En l’espèce, la SCCV WENGEN, condamnée aux dépens, devra verser à la SCI [V] une somme qu’il est équitable de fixer à 3 000,00 euros et sera déboutée de sa demande fondée sur les dispositions de l’article précité.
Sur l’exécution provisoire
Aux termes de l’article 514 du code de procédure civile : « Les décisions de première instance sont de droit exécutoires à titre provisoire à moins que la loi ou la décision rendue n’en dispose autrement. ».
PAR CES MOTIFS
Nous, juge des référés, statuant publiquement, par ordonnance provisoire rendue en premier ressort, contradictoirement et mise à disposition au greffe,
DISONS n’y avoir lieu de statuer sur la prétendue incompétence de la juridiction des référés ;
CONDAMNONS la SCCV WENGEN à payer à la SCI [V] la somme provisionnelle de 49 960,00 euros, au titre du transfert du dépôt de garantie versé par la SAS SG2A en application du contrat de bail commercial conclu le 16 novembre 2022, avec intérêts au taux légal à compter du 14 mars 2024, date de la mise en demeure de payer, et capitalisation des intérêts échus pour au moins une année, ceci sous astreinte provisoire d’un montant de 100,00 euros par jour de retard à compter de la signification de la présente décision, pendant une durée de deux mois ;
NOUS RESERVONS la liquidation de ladite astreinte ;
CONDAMNONS la SCCV WENGEN à notifier à la SAS SG2A le transfert de propriété intervenu entre elle et la SCI [V], ainsi que le transfert du dépôt de garantie de 49 960,00 euros à cette dernière, ceci sous astreinte provisoire d’un montant de 100,00 euros par jour de retard à compter de la signification de la présente décision, pendant une durée de deux mois.

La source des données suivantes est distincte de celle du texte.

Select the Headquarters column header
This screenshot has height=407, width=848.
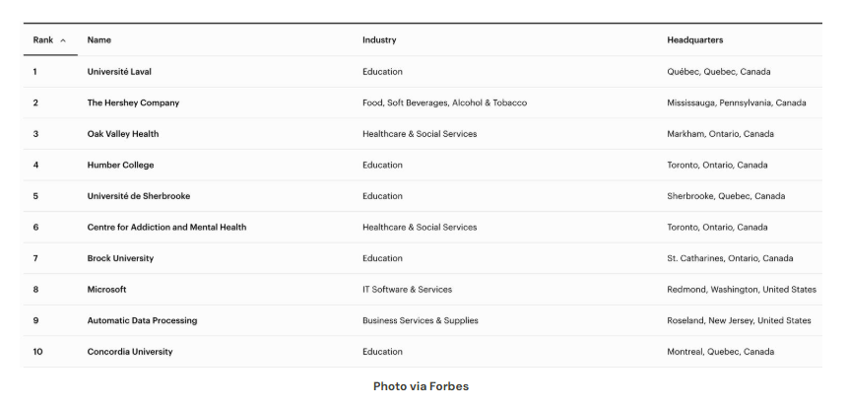click(x=695, y=40)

NOUS RESERVONS la liquidation de ladite astreinte ;
CONDAMNONS la SCCV WENGEN aux dépens de la présente instance ;
DISONS n’y avoir lieu à appliquer l’article 699 du code de procédure civile ;
CONDAMNONS la SCCV WENGEN à payer à la SCI [V] la somme de 3 000,00 euros, en application des dispositions de l’article 700 du code de procédure civile ;
REJETONS la demande de la SCCV WENGEN fondée sur l’article 700 du code de procédure civile ;
RAPPELONS que la présente décision est, de droit, exécutoire à titre provisoire.
Fait à [Localité 4], le 21 janvier 2025.